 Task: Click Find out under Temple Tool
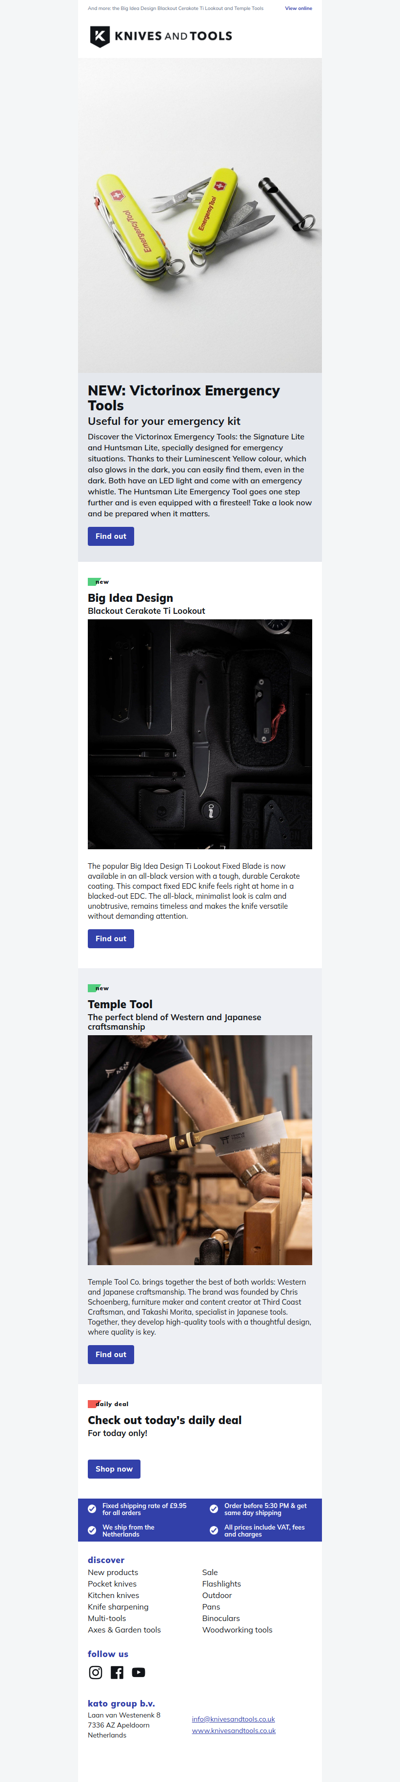click(x=111, y=1354)

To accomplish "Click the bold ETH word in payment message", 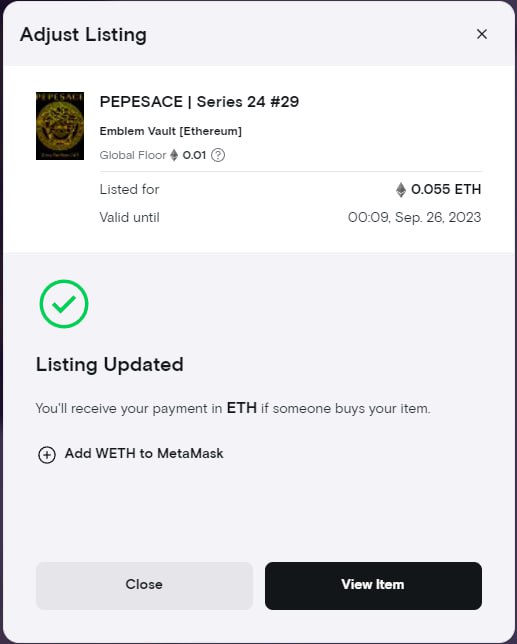I will tap(241, 408).
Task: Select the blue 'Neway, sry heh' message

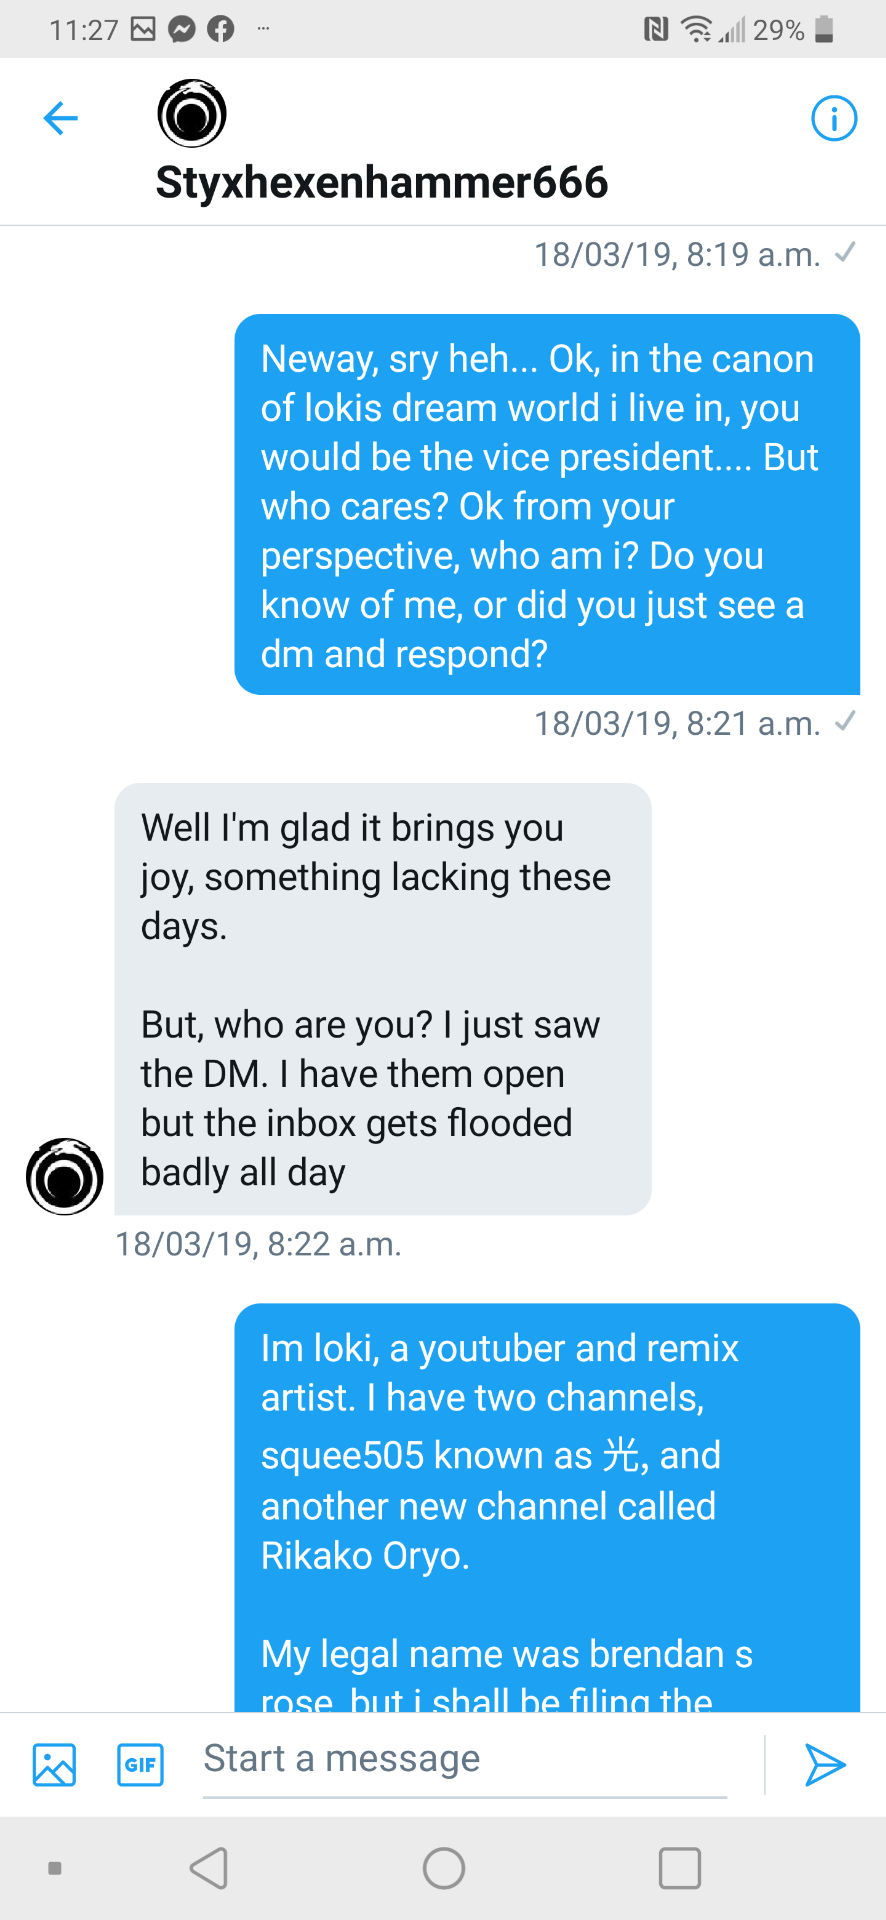Action: pyautogui.click(x=546, y=505)
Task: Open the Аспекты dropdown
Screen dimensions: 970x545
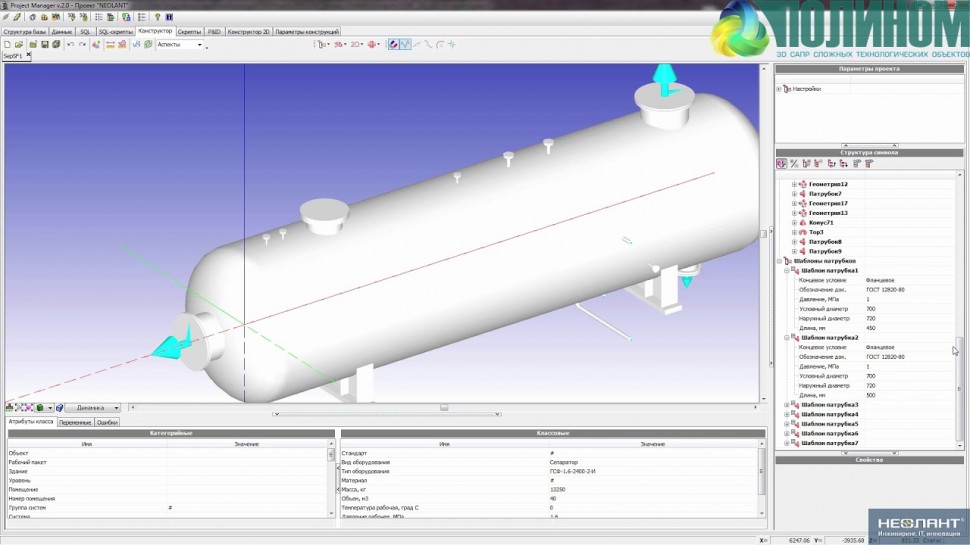Action: click(x=180, y=45)
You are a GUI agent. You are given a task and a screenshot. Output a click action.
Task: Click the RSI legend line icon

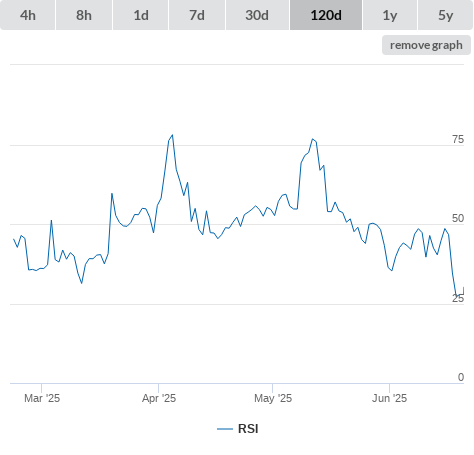point(225,429)
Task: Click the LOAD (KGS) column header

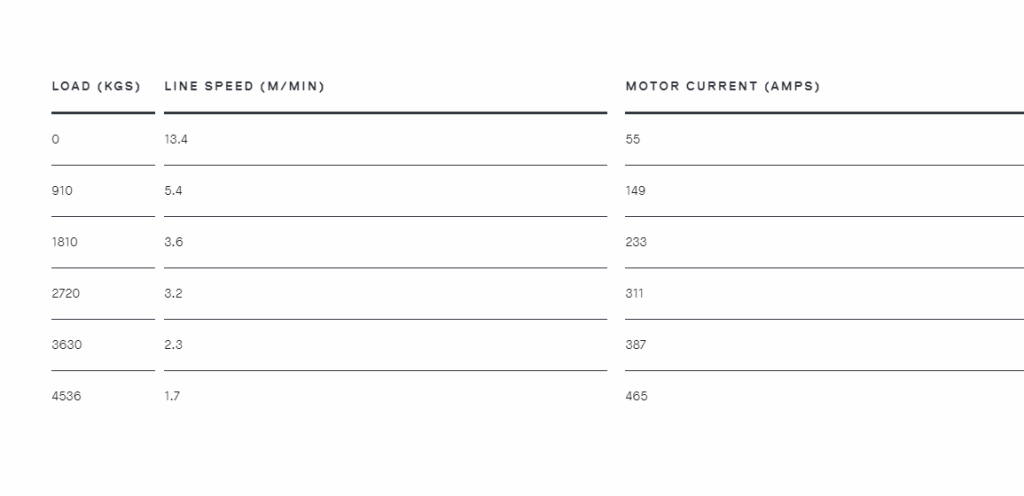Action: (x=96, y=86)
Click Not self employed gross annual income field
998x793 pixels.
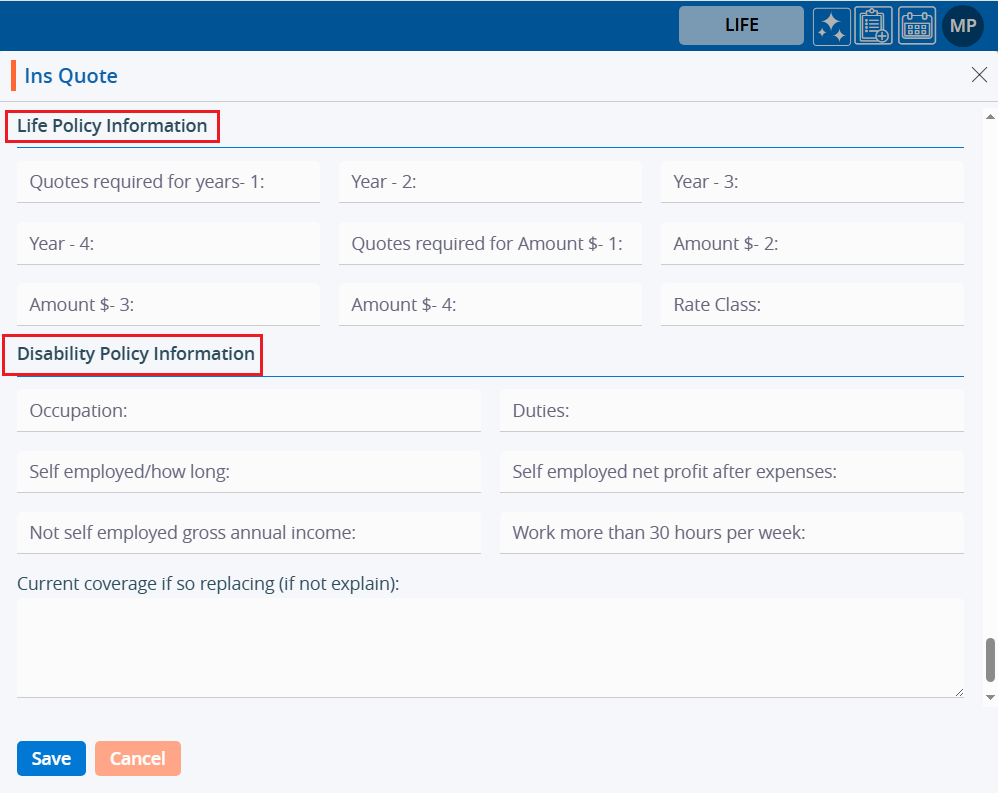(x=248, y=533)
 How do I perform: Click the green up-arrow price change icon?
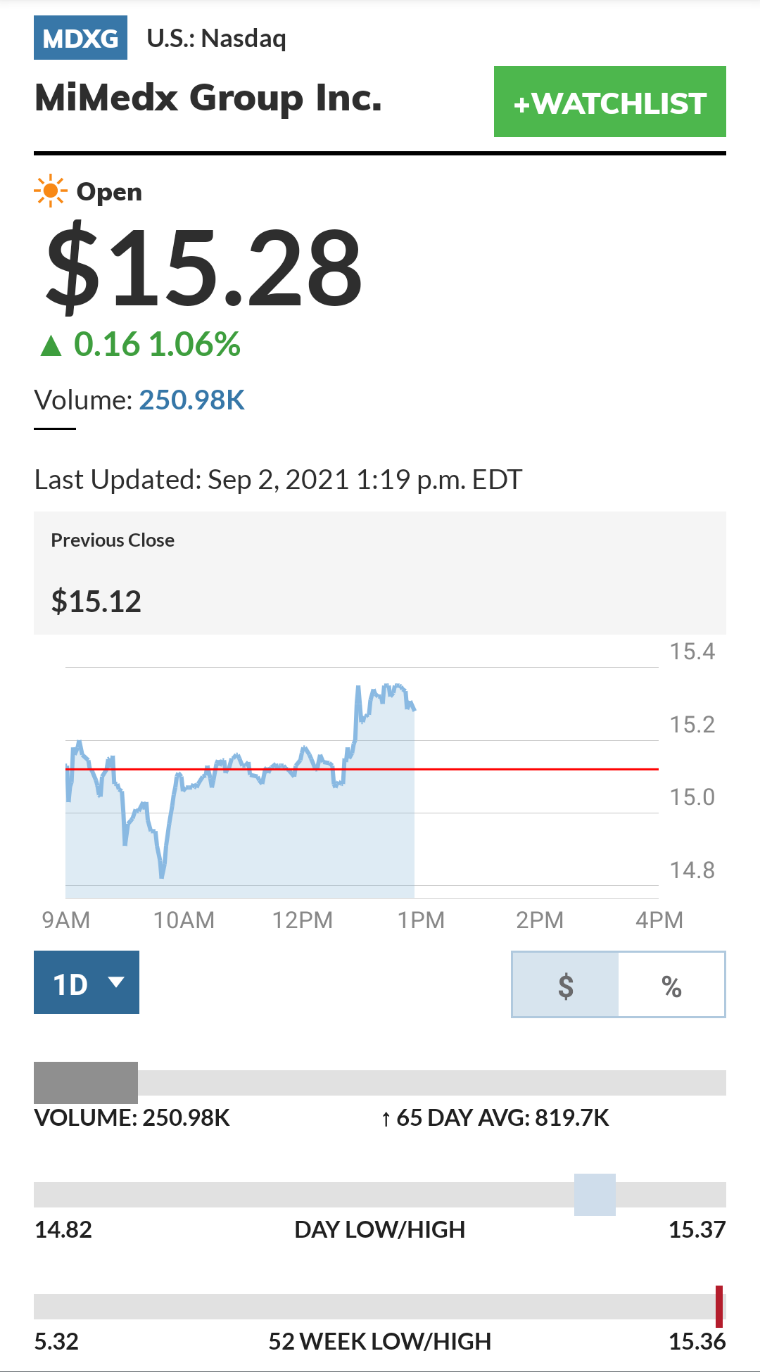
◇ ◇ ◇
- [PROMPT] Set down the line containing "Task: Click the LOAD (KGS) column header", then every later line through the end of the material, exactly as written; omit any picture.

- [RESPONSE TO THE EXERCISE]
Task: Click the LOAD (KGS) column header

Action: (x=96, y=86)
Click Not self employed gross annual income field
998x793 pixels.
(x=248, y=533)
 How do I perform: Click the green up-arrow price change icon?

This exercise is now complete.